10月28日付の日刊建設工業新聞の所論緒論に掲載しました。
欧州の戦略的インターネットPPP構想に習ってスマートシティ構想の位置づけを見直せ
最近スマートシティーという言葉をしばしば目にする。この背景には、増え続ける世界人口とエネルギー消費増加があり、それに伴い発生する二酸化炭素や大気汚染物質のコントロールの必要性がある。国連の世界都市化予測では、増加する人口は都市人口を増やし、2050年には世界の都市人口の割合が全人口の7割になるという。このように増え続ける人口の大部分が住む都市をコントロールするためにスマートシティ構想は重要である。
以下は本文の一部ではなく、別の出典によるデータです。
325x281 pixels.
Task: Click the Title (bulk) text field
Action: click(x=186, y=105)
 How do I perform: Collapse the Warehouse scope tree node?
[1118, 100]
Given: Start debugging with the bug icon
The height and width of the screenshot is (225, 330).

しかも、この市場は2010〜2030年の間に累計で4,000兆円規模に達すると算定される巨大市場だ。
欧州委員会はこの市場を活用して欧州の経済を発展させるべく、インターネットを活用した官民連携を最重要戦略として位置づけている。
わが国にとっても、状況は同様であるが、わが国はICTを活用した街づくりに焦点が当たりすぎており、インターネットの国家的戦略の位置づけが見えない。実際に、スマートシティ事業を見ると、複数の特定事業者チーム間でデファクト基準の競争が行われているように見える。まるでかつての電化製品の価格競争のようだ。しかも、政府は自治体や企業に提案させるだけで国の役割が見えない。
欧州では、標準化されていない技術に対し企業同士が投資しあうことは無駄な投資に繋がるため奨励しない。代りに、官民が連携してオープンなフォーラム標準の構築を促進している。プログラムの推進、能力開発やインフラ構築の支援等も官民連携で進めている。
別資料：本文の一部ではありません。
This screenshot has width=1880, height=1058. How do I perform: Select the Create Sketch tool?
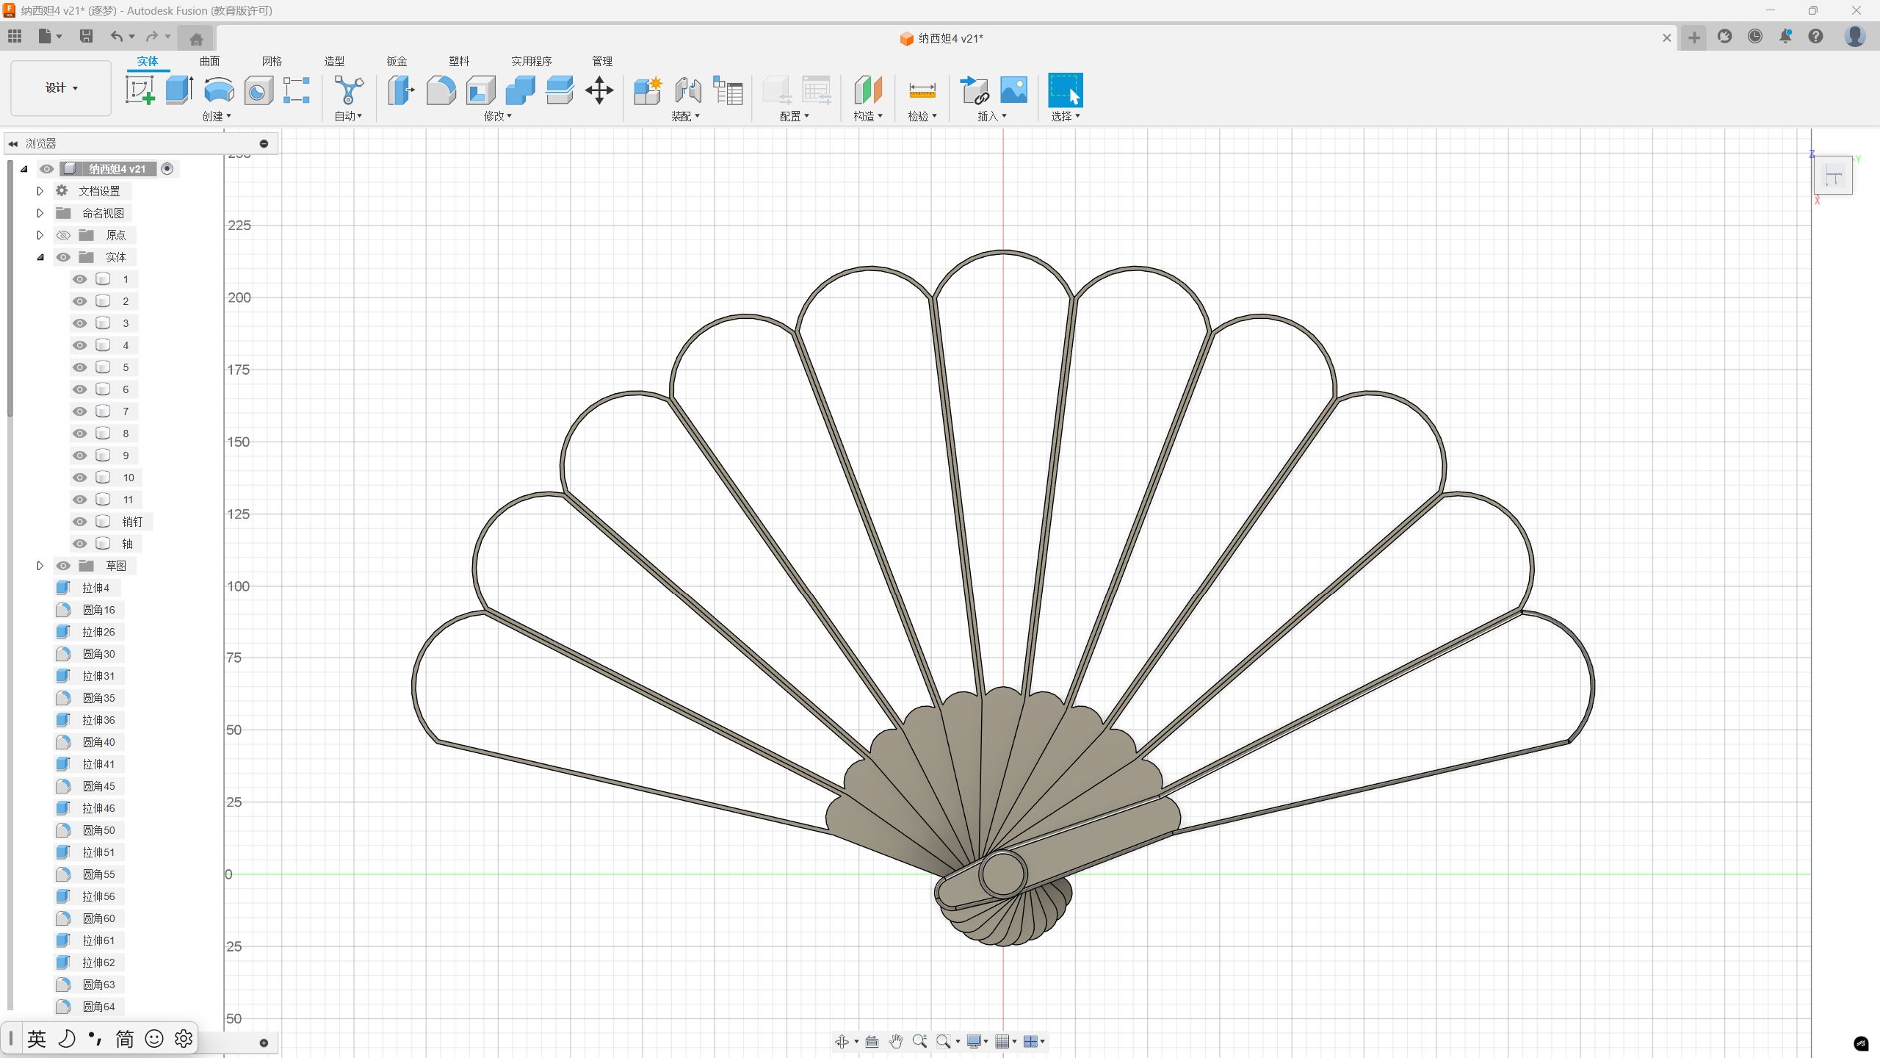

この未来のインターネットを利用した官民連携のフォーラム標準構築の為のプログラムが、FI PPP(Future Internet PPP)と呼ばれるものである。スマートシティは、この中の一つの実証実験として位置づけられ、欧州全体で連携をとりながら開発を進めている。FI PPPでは、インターネット活用の開発を以下の4分野に分けて2015年までの包括的な開発を行っている。2012年度末でフェーズ1が終わり、現在はフェーズ2の「能力開発」、「実証実験の更なるトライアル」の段階だ。
<フェーズ1の概要>
1)CONCORDプロジェクトによるプログラムの推進支援
2)INFINITYプロジェクトによるサーチエンジンXiPiの開発や、能力開発及びプロジェクトのインフラ構築支援
3)次の7分野に焦点を当てた実証実験
①交通、配送、農産物の3つに焦点を当てたFINEST、Smartagrifood、FIspaceの3プロジェクト
②個人の移動に焦点を当て白タク利用まで検討しているInstant Mobolityプロジェクト、
③社会連携したテレビ、モバイル都市サービス、ビデオゲームに焦点を当てたFI-CONTENTプロジェクト
④スマートシティと公共警備に焦点を当てたSafeCity、OUTSMARTの2プロジェクト
⑤スマートエネルギーに焦点を当てたFINSENY、FINESCEの2プロジェクト
⑥製造業に焦点を当てたFITMANプロジェクト
⑦医療に焦点を当てたFI-STARプロジェクト
4)インターネットの中核プラットフォームを設計・開発・実装するFI-WAREプロジェクト(NECも参加)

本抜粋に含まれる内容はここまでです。